The task ::
Restate every record exactly, with nothing skipped.

Stored data ::
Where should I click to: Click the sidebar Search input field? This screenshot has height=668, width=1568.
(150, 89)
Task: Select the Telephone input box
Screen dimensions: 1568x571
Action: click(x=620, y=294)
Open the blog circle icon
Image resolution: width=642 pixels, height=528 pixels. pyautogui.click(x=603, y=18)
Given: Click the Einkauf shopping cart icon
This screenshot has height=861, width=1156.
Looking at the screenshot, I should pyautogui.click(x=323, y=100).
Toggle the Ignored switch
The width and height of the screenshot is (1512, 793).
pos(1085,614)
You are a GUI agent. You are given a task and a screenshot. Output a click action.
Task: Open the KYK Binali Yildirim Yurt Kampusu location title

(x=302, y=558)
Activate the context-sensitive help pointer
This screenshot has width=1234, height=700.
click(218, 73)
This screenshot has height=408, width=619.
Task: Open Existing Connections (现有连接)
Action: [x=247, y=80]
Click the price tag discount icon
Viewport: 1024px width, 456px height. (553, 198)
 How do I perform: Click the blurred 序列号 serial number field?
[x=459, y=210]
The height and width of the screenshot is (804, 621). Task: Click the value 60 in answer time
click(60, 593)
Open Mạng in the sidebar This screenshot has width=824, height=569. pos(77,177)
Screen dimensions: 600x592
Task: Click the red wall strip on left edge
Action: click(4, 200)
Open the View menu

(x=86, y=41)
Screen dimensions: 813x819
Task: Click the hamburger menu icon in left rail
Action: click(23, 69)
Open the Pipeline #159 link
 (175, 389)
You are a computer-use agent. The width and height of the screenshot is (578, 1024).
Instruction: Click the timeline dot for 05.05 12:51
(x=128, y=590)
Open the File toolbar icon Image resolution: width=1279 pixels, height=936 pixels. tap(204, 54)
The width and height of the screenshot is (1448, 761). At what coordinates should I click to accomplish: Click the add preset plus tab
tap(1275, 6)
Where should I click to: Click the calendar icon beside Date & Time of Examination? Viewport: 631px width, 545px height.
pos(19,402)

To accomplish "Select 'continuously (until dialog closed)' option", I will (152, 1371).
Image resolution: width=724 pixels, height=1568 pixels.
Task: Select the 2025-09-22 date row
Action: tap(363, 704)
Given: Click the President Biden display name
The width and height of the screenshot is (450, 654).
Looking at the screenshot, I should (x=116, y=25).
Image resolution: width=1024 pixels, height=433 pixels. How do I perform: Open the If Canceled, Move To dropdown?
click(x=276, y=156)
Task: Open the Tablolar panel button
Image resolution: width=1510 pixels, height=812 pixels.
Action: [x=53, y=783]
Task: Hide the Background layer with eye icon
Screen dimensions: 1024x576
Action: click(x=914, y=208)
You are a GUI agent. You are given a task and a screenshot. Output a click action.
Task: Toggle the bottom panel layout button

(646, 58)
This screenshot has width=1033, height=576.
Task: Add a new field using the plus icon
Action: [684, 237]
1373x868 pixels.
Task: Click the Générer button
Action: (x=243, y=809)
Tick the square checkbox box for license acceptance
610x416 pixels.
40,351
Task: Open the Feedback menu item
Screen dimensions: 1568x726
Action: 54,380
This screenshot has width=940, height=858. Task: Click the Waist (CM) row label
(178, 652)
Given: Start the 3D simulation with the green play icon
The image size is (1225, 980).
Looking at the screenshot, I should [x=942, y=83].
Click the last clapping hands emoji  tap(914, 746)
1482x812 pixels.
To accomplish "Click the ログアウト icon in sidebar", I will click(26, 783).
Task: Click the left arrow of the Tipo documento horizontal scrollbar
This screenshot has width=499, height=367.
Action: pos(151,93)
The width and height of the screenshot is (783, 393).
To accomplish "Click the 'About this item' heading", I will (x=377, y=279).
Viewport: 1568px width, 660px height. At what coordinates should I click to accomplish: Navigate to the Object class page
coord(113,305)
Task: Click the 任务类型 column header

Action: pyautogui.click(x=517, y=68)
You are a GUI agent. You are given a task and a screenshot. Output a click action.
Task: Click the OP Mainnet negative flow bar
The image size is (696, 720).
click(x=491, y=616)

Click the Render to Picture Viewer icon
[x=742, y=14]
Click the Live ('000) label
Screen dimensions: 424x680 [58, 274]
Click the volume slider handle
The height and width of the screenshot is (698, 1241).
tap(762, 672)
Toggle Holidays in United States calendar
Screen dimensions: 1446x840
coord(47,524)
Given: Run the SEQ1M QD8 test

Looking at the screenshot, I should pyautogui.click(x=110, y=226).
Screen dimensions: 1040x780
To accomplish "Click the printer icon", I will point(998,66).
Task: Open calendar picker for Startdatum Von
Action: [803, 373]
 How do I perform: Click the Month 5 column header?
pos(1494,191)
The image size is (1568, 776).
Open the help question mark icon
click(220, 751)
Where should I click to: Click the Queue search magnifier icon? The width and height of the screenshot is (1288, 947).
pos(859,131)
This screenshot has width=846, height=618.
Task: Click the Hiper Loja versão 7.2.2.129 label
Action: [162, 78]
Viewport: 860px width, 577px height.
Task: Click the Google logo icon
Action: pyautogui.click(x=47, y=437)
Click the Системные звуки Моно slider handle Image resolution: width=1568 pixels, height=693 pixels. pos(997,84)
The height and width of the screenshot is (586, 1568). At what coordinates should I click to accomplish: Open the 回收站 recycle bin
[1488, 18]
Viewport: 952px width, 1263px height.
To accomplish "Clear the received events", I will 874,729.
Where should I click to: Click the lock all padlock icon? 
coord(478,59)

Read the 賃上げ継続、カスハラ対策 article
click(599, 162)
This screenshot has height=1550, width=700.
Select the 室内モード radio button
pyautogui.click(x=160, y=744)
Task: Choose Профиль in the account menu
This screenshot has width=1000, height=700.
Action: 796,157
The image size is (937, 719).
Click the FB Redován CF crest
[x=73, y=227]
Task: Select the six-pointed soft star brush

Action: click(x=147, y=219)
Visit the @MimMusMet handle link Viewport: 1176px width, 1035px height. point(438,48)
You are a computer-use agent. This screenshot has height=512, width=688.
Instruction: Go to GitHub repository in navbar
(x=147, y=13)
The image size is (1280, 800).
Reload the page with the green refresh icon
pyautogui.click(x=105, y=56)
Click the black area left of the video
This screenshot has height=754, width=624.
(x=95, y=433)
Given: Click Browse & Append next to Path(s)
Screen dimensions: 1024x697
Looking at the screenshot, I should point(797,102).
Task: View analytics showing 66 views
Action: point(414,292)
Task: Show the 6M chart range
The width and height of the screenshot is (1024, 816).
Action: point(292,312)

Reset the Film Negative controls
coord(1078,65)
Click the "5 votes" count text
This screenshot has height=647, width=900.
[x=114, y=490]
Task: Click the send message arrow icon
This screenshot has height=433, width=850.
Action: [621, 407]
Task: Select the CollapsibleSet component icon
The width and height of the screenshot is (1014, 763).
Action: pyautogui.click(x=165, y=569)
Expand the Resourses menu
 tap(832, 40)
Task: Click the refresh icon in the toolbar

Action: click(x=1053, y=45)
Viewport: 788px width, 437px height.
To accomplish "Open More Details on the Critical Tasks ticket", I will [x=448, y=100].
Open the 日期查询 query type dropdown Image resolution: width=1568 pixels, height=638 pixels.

Exercise result ::
Where should I click to: Click the sidebar Search input field? This screenshot has height=668, width=1568.
(150, 89)
Task: Select the Telephone input box
Screen dimensions: 1568x571
Action: click(x=620, y=294)
Open the blog circle icon
Image resolution: width=642 pixels, height=528 pixels. pyautogui.click(x=603, y=18)
Given: Click the Einkauf shopping cart icon
This screenshot has height=861, width=1156.
Looking at the screenshot, I should pyautogui.click(x=323, y=100).
Toggle the Ignored switch
The width and height of the screenshot is (1512, 793).
pos(1085,614)
You are a GUI agent. You are given a task and a screenshot. Output a click action.
Task: Open the KYK Binali Yildirim Yurt Kampusu location title

(x=302, y=558)
Activate the context-sensitive help pointer
This screenshot has width=1234, height=700.
click(218, 73)
This screenshot has height=408, width=619.
Task: Open Existing Connections (现有连接)
Action: [x=247, y=80]
Click the price tag discount icon
Viewport: 1024px width, 456px height. (553, 198)
 How do I perform: Click the blurred 序列号 serial number field?
[x=459, y=210]
The height and width of the screenshot is (804, 621). Task: Click the value 60 in answer time
click(60, 593)
Open Mạng in the sidebar This screenshot has width=824, height=569. pos(77,177)
Screen dimensions: 600x592
Task: Click the red wall strip on left edge
Action: click(4, 200)
Open the View menu

(x=86, y=41)
Screen dimensions: 813x819
Task: Click the hamburger menu icon in left rail
Action: click(23, 69)
Open the Pipeline #159 link
 (175, 389)
You are a computer-use agent. The width and height of the screenshot is (578, 1024).
Instruction: Click the timeline dot for 05.05 12:51
(x=128, y=590)
Open the File toolbar icon Image resolution: width=1279 pixels, height=936 pixels. tap(204, 54)
The width and height of the screenshot is (1448, 761). At what coordinates should I click to accomplish: Click the add preset plus tab
tap(1275, 6)
Where should I click to: Click the calendar icon beside Date & Time of Examination? Viewport: 631px width, 545px height.
pos(19,402)

To accomplish "Select 'continuously (until dialog closed)' option", I will (152, 1371).
Image resolution: width=724 pixels, height=1568 pixels.
Task: Select the 2025-09-22 date row
Action: tap(363, 704)
Given: Click the President Biden display name
The width and height of the screenshot is (450, 654).
Looking at the screenshot, I should (x=116, y=25).
Image resolution: width=1024 pixels, height=433 pixels. How do I perform: Open the If Canceled, Move To dropdown?
click(x=276, y=156)
Task: Open the Tablolar panel button
Image resolution: width=1510 pixels, height=812 pixels.
Action: [x=53, y=783]
Task: Hide the Background layer with eye icon
Screen dimensions: 1024x576
Action: click(x=914, y=208)
You are a GUI agent. You are given a task and a screenshot. Output a click action.
Task: Toggle the bottom panel layout button

(646, 58)
This screenshot has width=1033, height=576.
Task: Add a new field using the plus icon
Action: [684, 237]
1373x868 pixels.
Task: Click the Générer button
Action: (x=243, y=809)
Tick the square checkbox box for license acceptance
610x416 pixels.
40,351
Task: Open the Feedback menu item
Screen dimensions: 1568x726
Action: 54,380
This screenshot has width=940, height=858. Task: Click the Waist (CM) row label
(178, 652)
Given: Start the 3D simulation with the green play icon
The image size is (1225, 980).
Looking at the screenshot, I should [x=942, y=83].
Click the last clapping hands emoji  tap(914, 746)
1482x812 pixels.
To accomplish "Click the ログアウト icon in sidebar", I will click(26, 783).
Task: Click the left arrow of the Tipo documento horizontal scrollbar
This screenshot has width=499, height=367.
Action: pos(151,93)
The width and height of the screenshot is (783, 393).
To accomplish "Click the 'About this item' heading", I will (x=377, y=279).
Viewport: 1568px width, 660px height. At what coordinates should I click to accomplish: Navigate to the Object class page
coord(113,305)
Task: Click the 任务类型 column header

Action: pyautogui.click(x=517, y=68)
You are a GUI agent. You are given a task and a screenshot. Output a click action.
Task: Click the OP Mainnet negative flow bar
The image size is (696, 720).
click(x=491, y=616)

Click the Render to Picture Viewer icon
[x=742, y=14]
Click the Live ('000) label
Screen dimensions: 424x680 [58, 274]
Click the volume slider handle
The height and width of the screenshot is (698, 1241).
tap(762, 672)
Toggle Holidays in United States calendar
Screen dimensions: 1446x840
coord(47,524)
Given: Run the SEQ1M QD8 test

Looking at the screenshot, I should pyautogui.click(x=110, y=226).
Screen dimensions: 1040x780
To accomplish "Click the printer icon", I will point(998,66).
Task: Open calendar picker for Startdatum Von
Action: [803, 373]
 How do I perform: Click the Month 5 column header?
pos(1494,191)
The image size is (1568, 776).
Open the help question mark icon
click(220, 751)
Where should I click to: Click the Queue search magnifier icon? The width and height of the screenshot is (1288, 947).
pos(859,131)
This screenshot has width=846, height=618.
Task: Click the Hiper Loja versão 7.2.2.129 label
Action: [162, 78]
Viewport: 860px width, 577px height.
Task: Click the Google logo icon
Action: pyautogui.click(x=47, y=437)
Click the Системные звуки Моно slider handle Image resolution: width=1568 pixels, height=693 pixels. pos(997,84)
The height and width of the screenshot is (586, 1568). At what coordinates should I click to accomplish: Open the 回收站 recycle bin
[1488, 18]
Viewport: 952px width, 1263px height.
To accomplish "Clear the received events", I will 874,729.
Where should I click to: Click the lock all padlock icon? 
coord(478,59)

Read the 賃上げ継続、カスハラ対策 article
click(599, 162)
This screenshot has height=1550, width=700.
Select the 室内モード radio button
pyautogui.click(x=160, y=744)
Task: Choose Профиль in the account menu
This screenshot has width=1000, height=700.
Action: 796,157
The image size is (937, 719).
Click the FB Redován CF crest
[x=73, y=227]
Task: Select the six-pointed soft star brush

Action: click(x=147, y=219)
Visit the @MimMusMet handle link Viewport: 1176px width, 1035px height. point(438,48)
You are a computer-use agent. This screenshot has height=512, width=688.
Instruction: Go to GitHub repository in navbar
(x=147, y=13)
The image size is (1280, 800).
Reload the page with the green refresh icon
pyautogui.click(x=105, y=56)
Click the black area left of the video
This screenshot has height=754, width=624.
(x=95, y=433)
Given: Click Browse & Append next to Path(s)
Screen dimensions: 1024x697
Looking at the screenshot, I should point(797,102).
Task: View analytics showing 66 views
Action: point(414,292)
Task: Show the 6M chart range
The width and height of the screenshot is (1024, 816).
Action: point(292,312)

Reset the Film Negative controls
coord(1078,65)
Click the "5 votes" count text
This screenshot has height=647, width=900.
[x=114, y=490]
Task: Click the send message arrow icon
This screenshot has height=433, width=850.
Action: [621, 407]
Task: Select the CollapsibleSet component icon
The width and height of the screenshot is (1014, 763).
Action: pyautogui.click(x=165, y=569)
Expand the Resourses menu
 tap(832, 40)
Task: Click the refresh icon in the toolbar

Action: click(x=1053, y=45)
Viewport: 788px width, 437px height.
To accomplish "Open More Details on the Critical Tasks ticket", I will [x=448, y=100].
Open the 日期查询 query type dropdown Image resolution: width=1568 pixels, height=638 pixels.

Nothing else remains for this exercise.